Friday, April 07, 2006

Terry Pluto on Indians' Opening Day

Opening Day: That's what it's all about
By Terry Pluto

Cleveland always has been an Opening Day town, even for Indians fans who don't live anywhere near the city.

For some of us who grew up during the dark decades of Indians baseball, Opening Day was a time to dream. It was a time to walk down the West Third Street Bridge...

I have some friends from out of town who have moved to our area and are sick of stories about going to games down the West Third Street Bridge.

I understand.

That little walk is not a part of their lives, as it is to many of us.

They didn't have a father who would put them on his shoulders, like my dad did. They didn't have the joy of feeling on top of the world as I looked at the vast, never-ending sea of blue that was Lake Erie.

Or the massive old Cleveland Stadium, a baseball palace to me.

Or the old, neon Chief Wahoo sign on the roof of the ballpark. He stood on one leg, holding a bat and spinning around until he seemed ready topple over, much like the teams of our youth.

Or the first sight of the incredibly green grass as you came up the old, concrete stadium ramps and caught first sight of the infield. Remember, this was a black-and-white, three-channel TV world for many of us, which makes the colors of the ballpark so vivid in our memories.

There is no reason for people from out of town to understand this any more than many of us would relate to the passion of sitting in the bleachers at Wrigley Field or paying homage to the Green Monster at Fenway Park. That belongs to Boston Red Sox and Chicago Cubs fans, and they have been romanticized in movies, novels and countless magazine and newspaper stories.

Being a Cubs or Red Sox fan and reveling in your team's losing long has been chic.

From the outside

To the outside world, being an Indians fan from 1960-93 just seemed stupid. It's kind of like feeling nostalgic for the era before indoor plumbing. Why would anyone feel like that?

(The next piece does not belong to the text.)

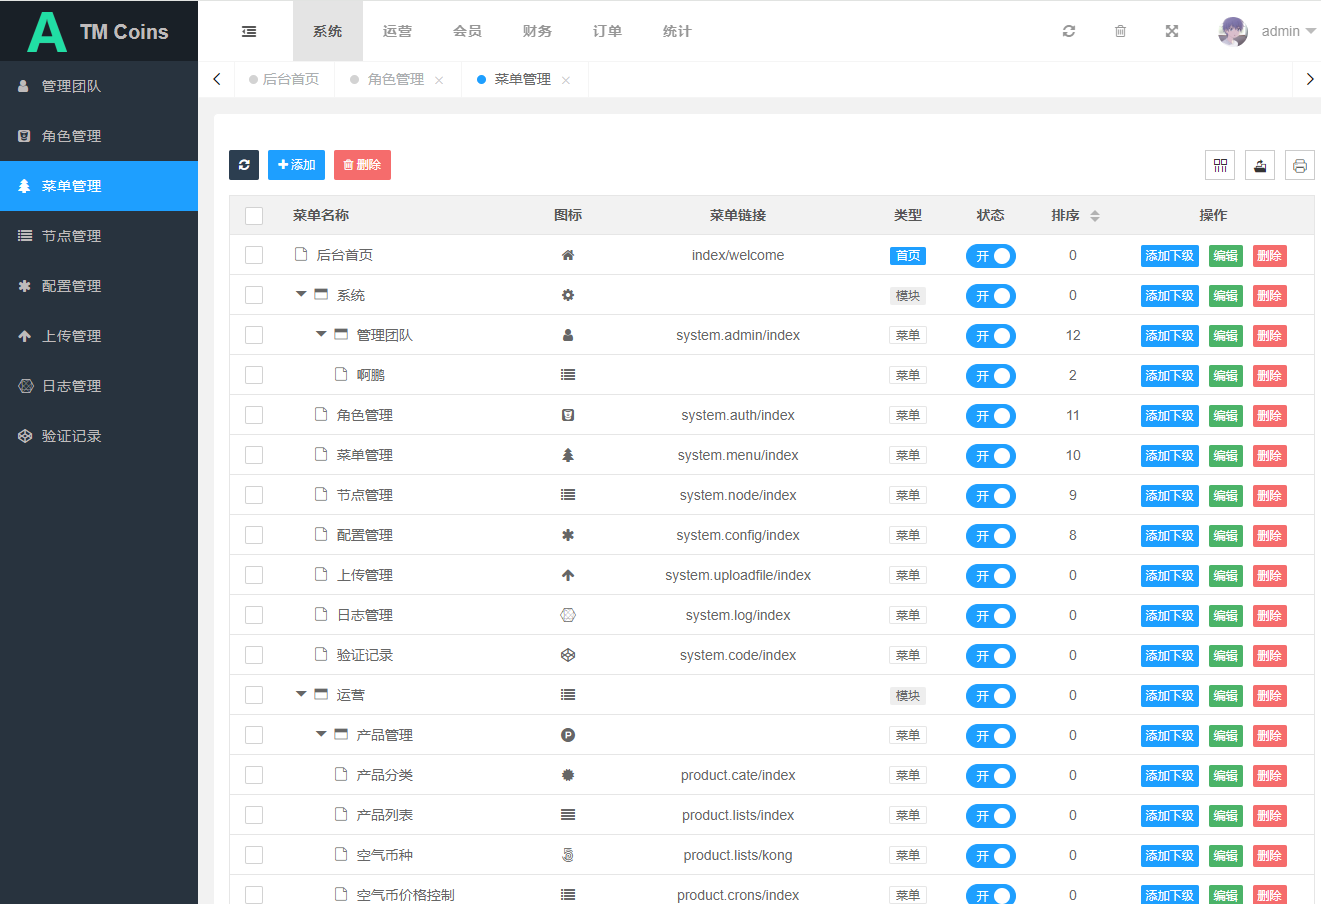Click the dark table refresh button
The image size is (1321, 904).
(x=244, y=165)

Many of us know better, especially on this day when the Tribe plays its first home game of the season.

Some of us will spend this day thinking of players long gone, names we thought we'd forgotten: Fred Whitfield, Fred Beene, John Lowenstein, Sonny Siebert, Tom Veryzer, Charlie Spikes, Daddy Wags, Sugar Bear Blanks, Super Joe Charboneau.

All this can be set to an old sound track of Herb Score, Jimmy Dudley, Bob Neal and Joe Tait -- those faint baseball voices of our past.

For so many of us, Opening Day is about bad teams and good memories. It's about my aunt, who listened to every baseball game for 50 years -- TV on with the sound down, the radio supplying the details. Aunt Pat never trusted Paul Shuey.

Maybe you had someone like Aunt Pat, an elderly, hardcore fan who hadn't been to a game in 30 years, yet never missed one on television or the radio.

Baseball happening every day often becomes reason enough to help them get through the final days of their lives, when the pain of age and the edge of loneliness can seem unbearable...

At least until the first pitch.

Perhaps you came to the Indians later, or your kids did. It's the Jacobs Field generation. They grew up with a sparkling ballpark, with winning teams, with packed stands and with the Bob Feller statue waiting to welcome them on East Ninth Street.

What it is now

For these fans, it's Tom Hamilton who is the voice of the team.

It's Kenny Lofton, Carlos Baerga, Manny Ramirez, Sandy Alomar, Albert Belle, Jim Thome and Charles Nagy who make them smile.

It's Mike Hargrove as a manager, not as a twitch-hitting first baseman.

It's Rick Manning as a broadcaster, not as a light-hitting, fearless-fielding phenom in center.

Opening Day is about memories, about family, about time passing.

For many of us, it's our favorite day of the year.